Despite their apparent interest in your risk tolerance and time horizon, these categories are essentially created by investment companies’ compliance departments to ensure that they are not sued by any disgruntled clients. Their asset mix selection is solely based on assessing a client’s tolerance for market volatility combined with a review of the age and time frame before any income needs become the number one priority for the client.

100 Minus You
Another traditional asset mix strategy still used by many advisors is to subtract 100 from your age, and this will determine your equity weight exposure. Many years ago I began to manage my grandmother’s monies when she was in her mid eighties. If I had chosen to use the 100 less her age strategy, my grandmother’s stock exposure would have been a maximum of 15%. I decided to actively pick her asset mix and maintained an even balance between stocks and fixed income for the remainder of her life until she went into a nursing home at the age of 103. By maintaining sufficient equity exposure I was able to grow her capital at the rate of inflation and this greatly helped to finance her nursing home expenses when she needed it at the end of her life.

You Deserve Better
Both large institutional pension investment managers and investment counsellors have traditionally actively managed their asset mixes for their clients. It is unfortunate that this is not the norm for retail clients managed by bank branches, brokers and financial planners.

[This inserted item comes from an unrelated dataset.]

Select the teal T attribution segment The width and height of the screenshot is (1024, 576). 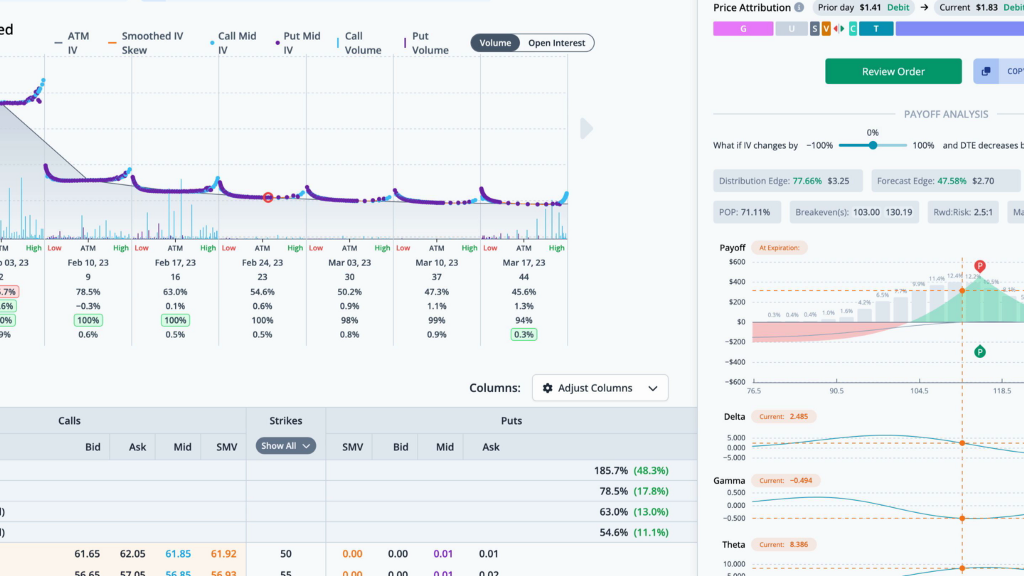876,29
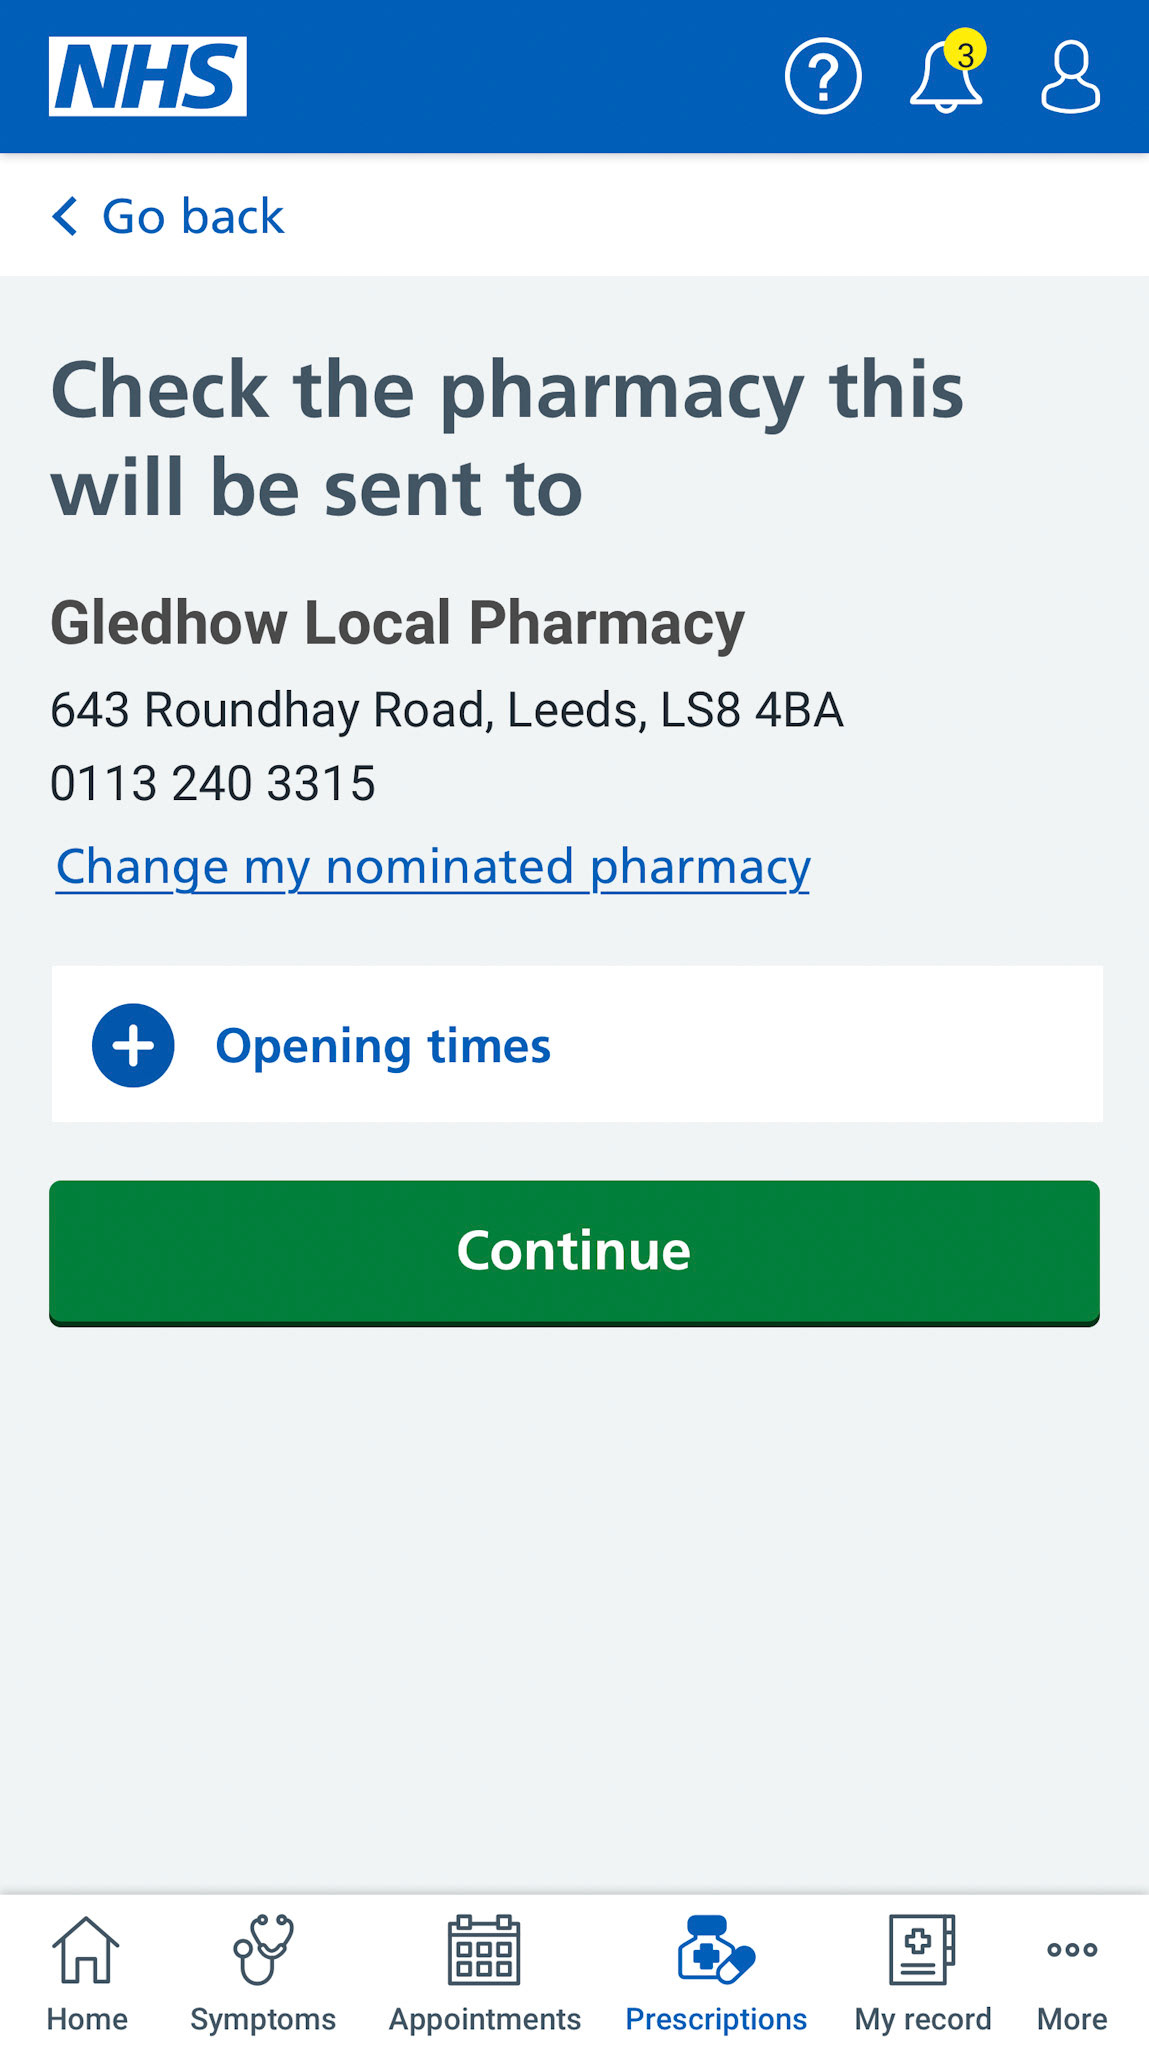1149x2048 pixels.
Task: Switch to the My record tab label
Action: coord(923,2019)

This lack of flexibility, combined with frustration over high management fees and poor performance, are the main reasons that the discount broker industry has flourished in recent years.

Retail clients deserve the same benefits from active asset mix strategies that large pension funds continue to receive, regardless of the type of organization managing their monies.


Peter McMurtry, B.Com, CFA is an Ottawa-based financial writer with 30 years experience in the financial services industry. Peter has worked, in both Canada and Bermuda, in  capacities including Investment Analyst, Portfolio Manager and Financial Planning.